The Canal & River Trust (CRT) has published maps purporting to define “places” for the entire waterway system in an unlawful attempt to prescribe and control the movement of boats licensed without a home mooring.

Section 17(3)(c)(ii) of the British Waterways Act 1995 states that boats must not remain “continuously in any one place for more than 14 days or such longer period as is reasonable in the circumstances”. The maps, published on 14th August 2014, widen the definition of “place” to encompass multiple towns and villages.

For example, according to CRT’s maps, the villages of Warland, Summit and Calderbrook on the Rochdale Canal no longer exist and have been subsumed into Littleborough, and Wilcot, Honeystreet and the Wide Water on the Kennet and Avon Canal are now all in Woodborough.

CRT does not have the legal power to define statutory words in this way. “Place” is not defined in the 1995 Act. CRT is acting beyond its legal powers in seeking to define where and how far boats should travel, and its definitions of “place” defy geography. The names and boundaries of places have evolved over centuries. CRT cannot re-draw the map and expunge hundreds of years of history. This is the action of a totalitarian regime.
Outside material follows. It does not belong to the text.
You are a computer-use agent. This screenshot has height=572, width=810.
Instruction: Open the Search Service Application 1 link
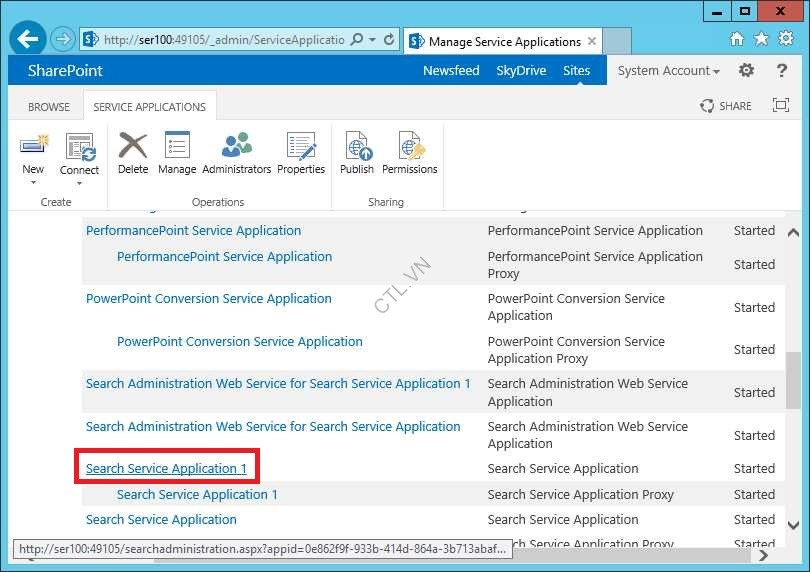166,469
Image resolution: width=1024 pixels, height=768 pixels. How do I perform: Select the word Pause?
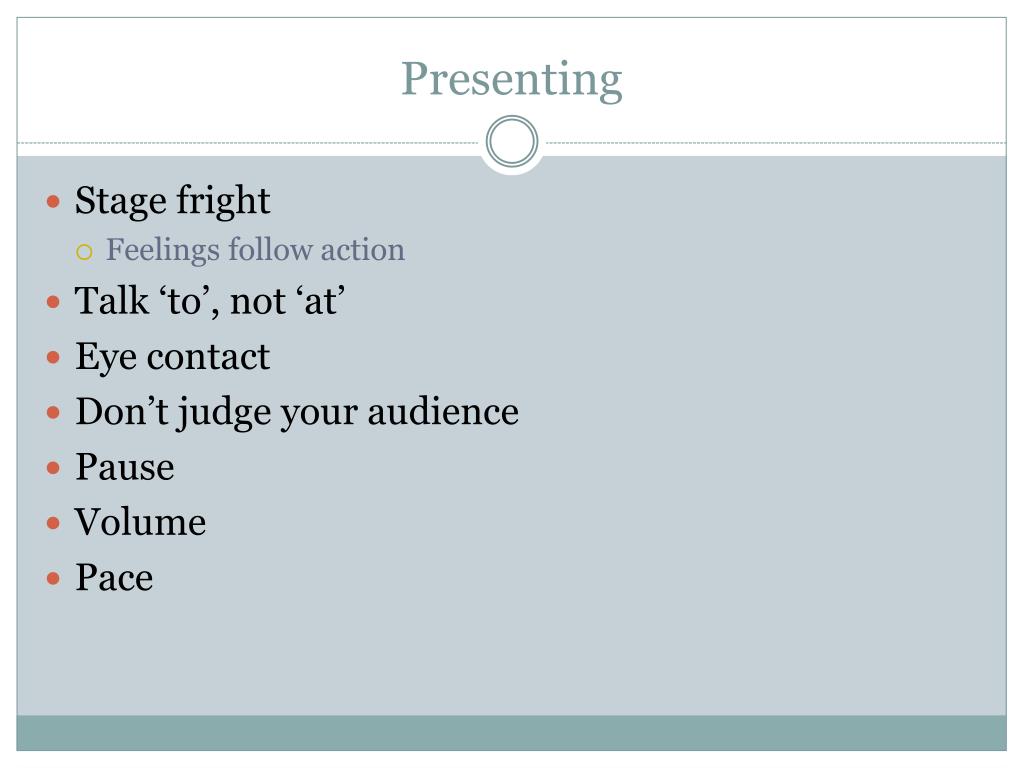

Indeed CRT’s move to define “places” contradicts its own Guidance for Boaters Without a Home Mooring, in which CRT states that a “place” can be a village or hamlet, a suburb or district within a town or city, or an uninhabited area; that exact precision is not required or expected, and that it is not possible or appropriate to specify distances that should be travelled. This is despite the fact that CRT also stated on 14th August that compliance with this Guidance now requires compliance with the maps. CRT’s Guidance has never been endorsed as lawful by a court.

The National Bargee Travellers Association (NBTA) maintains that CRT’s maps of “places” are an unlawful erosion of the rights of boaters without home moorings to travel freely from place to place after a stay of 14 days in a cruising pattern of their own choice. This puts yet further pressure on live-aboard boater families with children, jobs, medical needs or other reasonable reasons for needing to stay in a closely defined area. CRT does not have the legal power to enforce this arbitrary, unreasonable and irrational modification of geography and the NBTA urges boaters to resist it.
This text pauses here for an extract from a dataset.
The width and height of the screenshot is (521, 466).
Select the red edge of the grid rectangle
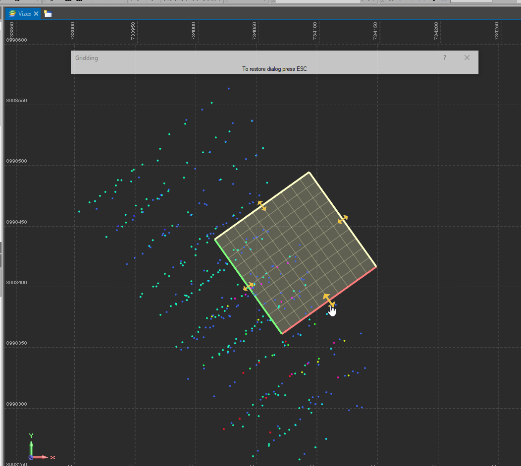329,300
The NBTA therefore recommends:

1. “Place” for the purposes of compliance with the 1995 Act depends on the geographic location. In an urban area “place” may be smaller than in a rural area. If a “place” is marked on a map (by the naming of a town, village, district or hamlet) this is extremely persuasive and may be decisive. Towns will usually be sub-divided into smaller places. There can be more than one “place” in a parish. Local knowledge is also important. A feature that takes much time to traverse (such as a lock flight) will have places at each end and may also have further places along its length. It would be unreasonable to assume that a boat length is a “place” and therefore something larger than this is necessary.

2. For the purposes of a defence it is helpful for “places” to have names, so if a boater can say “I was in New Town on 1st January and went to Old Town on 14th January” then this is easier to understand. Obviously the space in between New Town and Old Town is also a “place” but it is more difficult to identify what that place actually is.

3. Although some might find it intrusive the NBTA strongly recommends keeping a written log including 12-digit grid references of each place moored, the date of arrival and the place name. These can be recorded using the GPS in a smart phone. This is extremely useful evidence for a defence.

4. In addition to travelling from place to place, the 1995 Act also requires boaters without home moorings to use the boat “bona fide for navigation”. It is recorded in the Minutes of Evidence of the House of Commons Select Committee on 29th June and 1st July 1993 that Parliament accepted BW’s evidence that the definition of bona fide navigation was in fact staying no longer than 14 days in any one place. Mooring is in itself part of navigation so “bona fide navigation” also includes mooring for up to 14 days (unless it is reasonable in the circumstances to stay longer).

5. Given the unlawful nature of the Guidance for Boaters Without a Home Mooring, the NBTA maintains that CRT’s national maps are of no assistance. The NBTA recommends a focus on the 1995 Act, the use of place names taken from an Ordnance Survey 1:25000 map and local knowledge. There is no lawful obligation to engage in a progressive journey.